Ahora bien, para el judaísmo actual, esta extensión a los demás pueblos ha de producirse a través del pueblo
judío como intermediario y, para los cristianos, está ligada a la persona de Jesucristo (el Emmanuel, el «Dios
con nosotros»), y se realiza en un nuevo contexto: Jesús, ajeno a la Ley (que transgrede cuando entra en
conflicto con la vida de los hombres) y al Templo, interioriza la presencia de Dios, inscrita en la más honda
intimidad humana («Abba»), que ya no se da a través de la obediencia a un mandato extrínseco, sino mediante
la fidelidad al Espíritu, que en el interior del corazón humano clama anhelante por la Presencia total, sediento
de vida eterna. La realidad viviente de Jesús, el Hijo, es la nueva ley y el nuevo templo. Creer en su filiación
divina (y en la propia, aun potencial) es admitir que no existe un conocimiento perfecto de Dios, tal como Él
quiere ser conocido, fuera de Jesús y fuera de la propia e íntima existencia, en la que el creyente adivina como
en filigrana la acción divina (para la que no encuentra un nombre más apropiado). Para el cristianismo, la
herencia del judaísmo culmina en la persona de Jesús, lo que es impensable siguiendo la tradición judía, para
la que Jesús no es más que un hombre como todos los demás.
Trento, concilio de
Concilio convocado para establecer la ortodoxia católica frente a las reformas protestantes del siglo XVI. Se
dividió en tres períodos de sesiones: el primero en Trento de 1545 a 1547 y en 1547 en Bolonia; el segundo,
en 1551−1552, de nuevo en Trento y el tercero a su vez en Trento, en 1562−1563. Se afirmó en las cuestiones
siguientes: la Sagrada Escritura y la tradición como fuentes de revelación; los siete sacramentos,
especialmente en cuanto a la presencia real en la Eucaristía, el pecado original, la justificación por la fe y la
gracia, el culto de los santos y las indulgencias. Todo ello se recogió en una confesión de fe o credo tridentino.

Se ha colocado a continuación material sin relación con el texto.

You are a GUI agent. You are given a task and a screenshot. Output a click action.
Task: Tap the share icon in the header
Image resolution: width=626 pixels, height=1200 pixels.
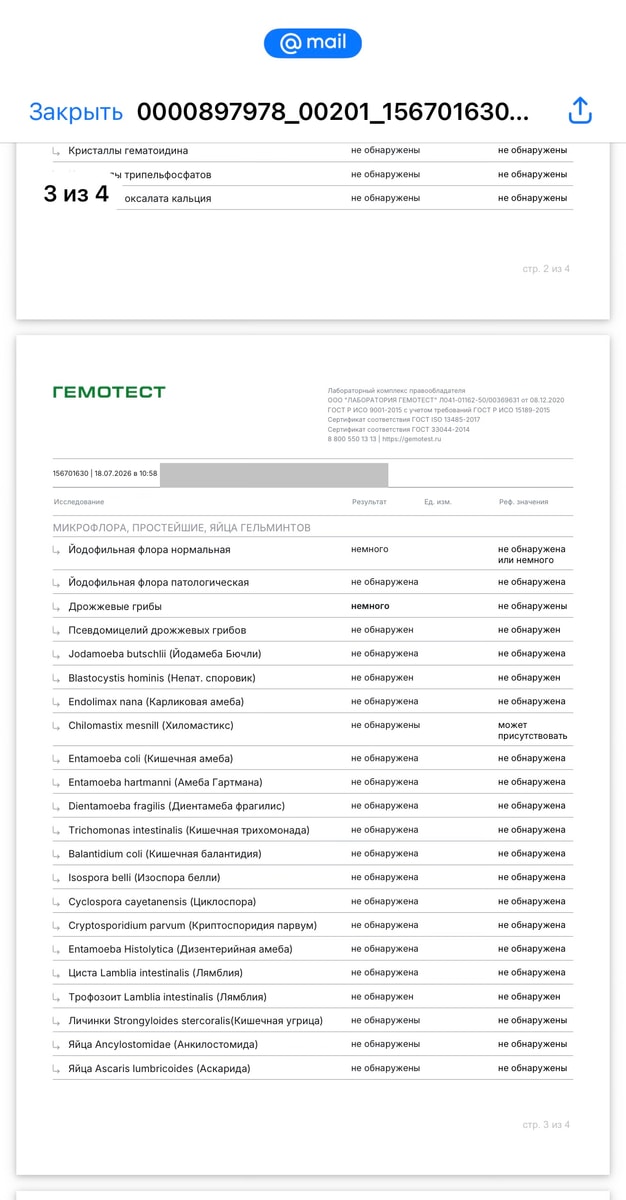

También se dedicó a la reforma de las costumbres del clero (refiriéndose, entre otras cosas, al celibato
obligatorio de los clérigos), a la reorganización de la vida eclesiástica y la instrucción de los fieles. Tuvieron
gran influencia en él los teólogos españoles, en particular Cano, Suárez y Salmerón. En cuanto instrumento
central doctrinal de la Contrarreforma, tuvo gran influencia en todos los órdenes de la vida religiosa católica,
incluidos sus aspectos formales y artísticos.